Which of the lines below contain the string "agent"? Copy each one.

::: LISTED RECORDS :::

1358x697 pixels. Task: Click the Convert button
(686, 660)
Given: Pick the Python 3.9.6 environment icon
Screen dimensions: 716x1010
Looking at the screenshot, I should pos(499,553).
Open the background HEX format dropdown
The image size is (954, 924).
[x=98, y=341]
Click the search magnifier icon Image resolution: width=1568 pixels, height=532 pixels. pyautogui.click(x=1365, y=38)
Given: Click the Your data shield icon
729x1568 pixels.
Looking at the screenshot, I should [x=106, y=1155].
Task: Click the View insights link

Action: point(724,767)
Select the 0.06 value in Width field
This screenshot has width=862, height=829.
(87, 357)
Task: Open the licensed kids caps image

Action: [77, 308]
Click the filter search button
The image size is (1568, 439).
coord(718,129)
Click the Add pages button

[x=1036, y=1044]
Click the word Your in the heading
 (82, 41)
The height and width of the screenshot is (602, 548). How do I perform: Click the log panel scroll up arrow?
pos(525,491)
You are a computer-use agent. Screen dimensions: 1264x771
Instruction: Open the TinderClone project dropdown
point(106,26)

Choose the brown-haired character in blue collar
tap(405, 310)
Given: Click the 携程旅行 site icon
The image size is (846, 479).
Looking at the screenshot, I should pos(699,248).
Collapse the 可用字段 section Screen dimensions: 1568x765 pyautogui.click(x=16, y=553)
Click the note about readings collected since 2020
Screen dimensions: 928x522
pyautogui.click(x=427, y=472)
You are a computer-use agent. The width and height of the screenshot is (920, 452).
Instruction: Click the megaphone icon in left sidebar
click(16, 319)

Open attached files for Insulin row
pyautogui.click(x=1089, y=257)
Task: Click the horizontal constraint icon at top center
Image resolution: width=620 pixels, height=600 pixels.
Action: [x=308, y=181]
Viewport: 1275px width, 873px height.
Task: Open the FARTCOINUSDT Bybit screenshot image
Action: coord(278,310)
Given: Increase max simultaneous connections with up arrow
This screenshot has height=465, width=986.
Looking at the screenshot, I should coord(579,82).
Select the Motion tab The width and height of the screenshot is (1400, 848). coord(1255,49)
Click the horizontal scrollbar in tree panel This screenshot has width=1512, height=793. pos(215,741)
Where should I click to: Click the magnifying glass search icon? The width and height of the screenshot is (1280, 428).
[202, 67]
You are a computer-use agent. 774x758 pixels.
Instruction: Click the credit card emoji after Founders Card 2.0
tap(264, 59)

:::

• [EXERCISE RESULT]
You are a computer-use agent. Screen dimensions: 1264x771
You are a computer-use agent. The width and height of the screenshot is (920, 452).
You are a computer-use agent. 774x758 pixels.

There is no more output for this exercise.